Unorganized South Nipissing District is an unorganized area in north-central Ontario, in the District of Nipissing. It is almost entirely within and includes most of Algonquin Provincial Park.

The unorganized area is gradually being reduced in size. In 1971, a portion was added to Lake of Bays Township in Muskoka District, and between 1996 and 2001, its area shrunk from 7,792.97 km2 to 6,704.68 km2, because of annexation by surrounding incorporated townships.

==Geography==
===Communities===
Localities located within the unorganized area are:

- Acanthus
- Achray
- Brent
- Canoe Lake
- Coristine
- Daventry
- Government Park
- Kilrush
- Kiosk
- Lake Traverse
- Mink Lake
- Odenback
- Radiant
- Stuart

===Townships===
The following geographic townships are included:

- Anglin
- Ballantyne
- Barron
- Biggar
- Bishop
- Boulter
- Bower
- Boyd
- Bronson
- Butt
- Canisbay
- Clancy
- Deacon
- Devine
- Dickson
- Edgar
- Finlayson
- Fitzgerald
- Freswick
- Guthrie
- Hunter
- Lauder
- Lister
- Master
- McCraney
- McLaughlin
- Niven
- Osler
- Paxton
- Peck
- Pentland
- Preston
- Sproule
- Stratton
- White
- Wilkes

All, except Boulter, Lauder, and parts of Ballantyne, Boyd and Paxton are within Algonquin Provincial Park.

==Demographics==

===Population distribution===
Most of the population lives outside of Algonquin Park on the northern or northwestern fringes of the region.

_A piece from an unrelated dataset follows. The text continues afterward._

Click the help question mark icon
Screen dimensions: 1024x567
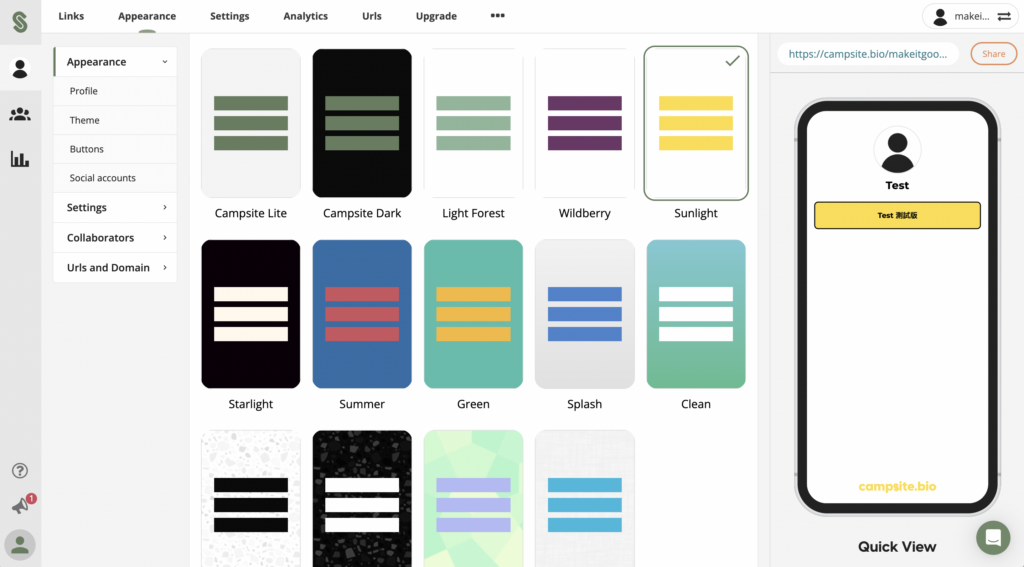click(x=20, y=471)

According to the 2016 Census, the blocks that encompass the Townships of Boulter, Lauder, Pentland and Boyd had a combined population of 57. The area around Loxton Lake in Ballantyne Township (Census Block 35480228012) had a population of 26. Census Block 35480228215 which covers parts of Bronson and Stratton Townships in the Northeast corner of Algonquin Park had a population of 5, while 15 people lived in Census Block 35480228146 which covers most of the western part of the region.